Such prompts will encourage Claude to perform deeper generation tasks, demonstrating higher-order understanding and execution.
2. Add context to enhance the effect
Claude 4 has a much better ability to understand instructions. If you explain “why” a certain behavior is needed , Claude will more accurately grasp your goals and optimize its output.
✅ Example comparison: formatting preference
❌ Poor performance:
NEVER use ellipses.
Such hard commands are mechanically executed but do not necessarily extend to the relevant context.
✅ Better results:
Your response will be spoken by a text-to-speech (TTS) engine. TTS does not handle ellipses correctly, so please do not use them.
Claude will generalize a more reasonable behavioral logic from the explanation , which not only avoids ellipsis but also may optimize the sentence segmentation method.
3. Keep examples and details consistent
Claude 4 is very sensitive to examples in prompts and will try to imitate the example behavior .
Practical suggestions:
? Instructions for special situations
1. Effective methods to control response format
Claude 4 performs well in terms of format steerability , but to maximize its effectiveness, please refer to the following suggestions:
1. Use “do” instead of “don’t do”
Claude responds more to positive instructions (how you want him to act).
❌ Weak Tip:
Don't use markdown
✅ Stronger tips:
Please write in flowing, natural paragraphs without any markdown tags.
2. Use XML tags to constrain structure
Claude recognizes and follows formatting tags in prompts, for example:
Please wrap all paragraphs in <smoothly_flowing_prose_paragraphs> tags.
This not only controls the output structure, but also helps you extract the content more easily during post-processing.
3. Matching prompt style with target output style
Claude tends to mimic the format of the prompts you provide .
Tip examples:
If you want plain text, please do not include markdown, bullet points, headings, etc. in your prompts ; Want a table format Your prompt can state the requirements in table style.
This will significantly improve the consistency between Claude's output and your expectations.

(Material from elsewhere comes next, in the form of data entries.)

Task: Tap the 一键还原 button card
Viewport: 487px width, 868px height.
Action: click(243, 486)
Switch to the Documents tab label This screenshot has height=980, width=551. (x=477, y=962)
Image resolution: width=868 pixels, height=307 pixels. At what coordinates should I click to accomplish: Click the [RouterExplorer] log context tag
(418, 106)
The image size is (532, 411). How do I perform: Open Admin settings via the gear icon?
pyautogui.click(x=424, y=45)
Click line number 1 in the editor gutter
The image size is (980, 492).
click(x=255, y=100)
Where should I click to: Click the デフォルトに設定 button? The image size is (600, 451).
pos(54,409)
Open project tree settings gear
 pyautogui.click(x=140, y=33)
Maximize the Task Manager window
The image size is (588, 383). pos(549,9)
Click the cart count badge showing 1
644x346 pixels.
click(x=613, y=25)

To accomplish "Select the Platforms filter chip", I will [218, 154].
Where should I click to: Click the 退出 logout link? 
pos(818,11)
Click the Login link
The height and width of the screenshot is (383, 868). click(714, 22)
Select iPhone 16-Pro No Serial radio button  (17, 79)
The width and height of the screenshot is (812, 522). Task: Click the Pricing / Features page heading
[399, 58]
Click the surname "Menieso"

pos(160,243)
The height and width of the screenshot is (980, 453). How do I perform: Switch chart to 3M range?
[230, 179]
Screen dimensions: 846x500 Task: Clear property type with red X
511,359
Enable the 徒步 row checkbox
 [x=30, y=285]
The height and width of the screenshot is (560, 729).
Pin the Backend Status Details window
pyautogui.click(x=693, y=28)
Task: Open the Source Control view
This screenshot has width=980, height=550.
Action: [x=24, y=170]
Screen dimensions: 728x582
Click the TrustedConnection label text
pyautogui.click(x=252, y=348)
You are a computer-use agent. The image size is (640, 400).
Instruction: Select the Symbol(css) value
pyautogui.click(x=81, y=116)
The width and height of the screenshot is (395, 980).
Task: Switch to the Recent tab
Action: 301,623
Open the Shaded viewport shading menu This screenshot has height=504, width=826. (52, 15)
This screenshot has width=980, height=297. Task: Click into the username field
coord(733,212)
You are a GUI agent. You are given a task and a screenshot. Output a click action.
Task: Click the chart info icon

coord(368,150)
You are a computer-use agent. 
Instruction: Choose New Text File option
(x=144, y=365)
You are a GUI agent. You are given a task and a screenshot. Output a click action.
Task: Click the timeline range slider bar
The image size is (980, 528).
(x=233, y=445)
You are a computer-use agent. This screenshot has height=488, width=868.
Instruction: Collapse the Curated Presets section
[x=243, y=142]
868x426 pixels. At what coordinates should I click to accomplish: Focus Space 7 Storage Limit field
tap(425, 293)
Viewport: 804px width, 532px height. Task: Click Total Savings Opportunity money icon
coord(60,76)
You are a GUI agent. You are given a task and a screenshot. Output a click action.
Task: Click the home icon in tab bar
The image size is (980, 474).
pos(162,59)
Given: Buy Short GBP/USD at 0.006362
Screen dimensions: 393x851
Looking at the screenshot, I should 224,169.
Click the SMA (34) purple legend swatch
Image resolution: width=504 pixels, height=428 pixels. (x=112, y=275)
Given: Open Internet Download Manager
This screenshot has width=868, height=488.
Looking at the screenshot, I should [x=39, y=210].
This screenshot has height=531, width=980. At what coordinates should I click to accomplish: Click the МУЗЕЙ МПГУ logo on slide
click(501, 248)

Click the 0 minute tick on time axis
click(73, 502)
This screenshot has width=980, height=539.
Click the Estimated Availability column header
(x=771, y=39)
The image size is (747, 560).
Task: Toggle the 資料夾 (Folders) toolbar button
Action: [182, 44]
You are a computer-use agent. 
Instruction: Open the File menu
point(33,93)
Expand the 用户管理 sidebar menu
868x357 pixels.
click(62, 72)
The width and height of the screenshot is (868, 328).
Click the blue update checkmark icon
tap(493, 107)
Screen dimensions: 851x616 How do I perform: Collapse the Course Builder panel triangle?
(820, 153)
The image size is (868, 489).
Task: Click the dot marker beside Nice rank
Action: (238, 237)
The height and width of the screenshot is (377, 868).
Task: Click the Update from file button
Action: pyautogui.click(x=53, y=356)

2. Using Claude 4’s “thinking ability” and “cross-thinking ability”
Claude 4 can be used to insert a thinking phase (e.g., evaluation, reflection, planning) after the execution tool call, and is particularly suitable for:
Multi-step reasoning tasks Response judgment after using external tools (such as search, code execution, API calls) Agentic workflows
✅ Recommended prompting model: guiding thinking + planning actions
Once you receive results from the tool, reflect on their quality and determine the best next step before moving on. Use your thinking skills to plan and iterate based on the latest information, then execute the best next action.
3. Parallel Tool Calling
Claude 4 natively has the ability to execute parallel tools with a high success rate, but if you want to ensure a close to 100% parallel usage success rate , it is recommended to add the following tips:
✅ Prompt template (for agent development):
To ensure maximum efficiency, when you need to perform multiple independent operations, call all related tools at the same time rather than sequentially.
4. Reduce temporary file creation when the agent generates code
When Claude is doing intelligent coding, he may create multiple temporary files (such as test scripts, auxiliary functions) as scratchpads . This behavior can sometimes improve the output quality.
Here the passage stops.